▸ **Required work**
Return every line of the material below unchanged, leaving the pictures out.

Records excerpted from a collection
--- BEGIN ---
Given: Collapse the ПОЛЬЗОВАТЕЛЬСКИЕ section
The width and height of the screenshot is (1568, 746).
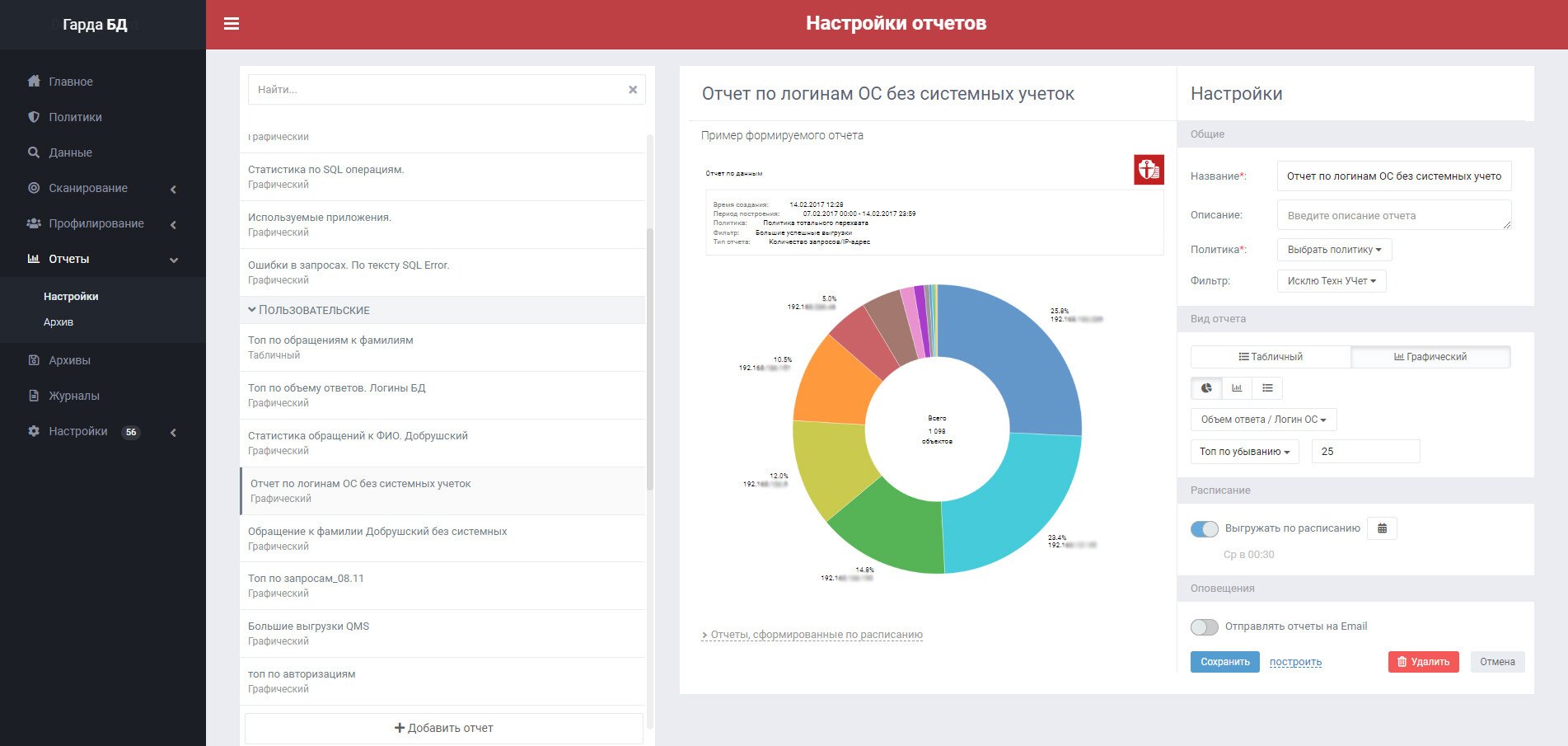Looking at the screenshot, I should (252, 310).
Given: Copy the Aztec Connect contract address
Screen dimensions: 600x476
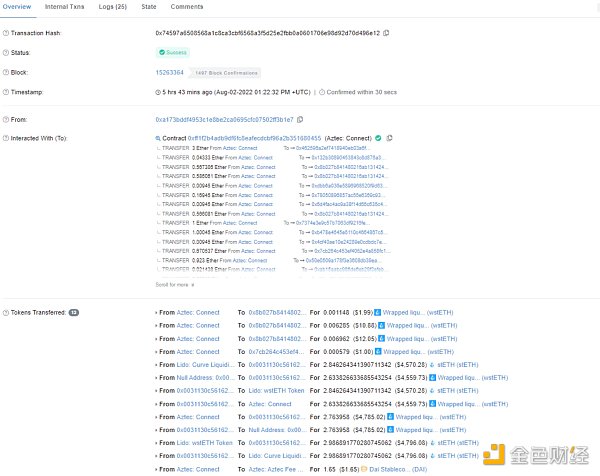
--- END ---
▸ **Final answer**
Given: Collapse the ПОЛЬЗОВАТЕЛЬСКИЕ section
The width and height of the screenshot is (1568, 746).
Looking at the screenshot, I should (252, 310).
Given: Copy the Aztec Connect contract address
Screen dimensions: 600x476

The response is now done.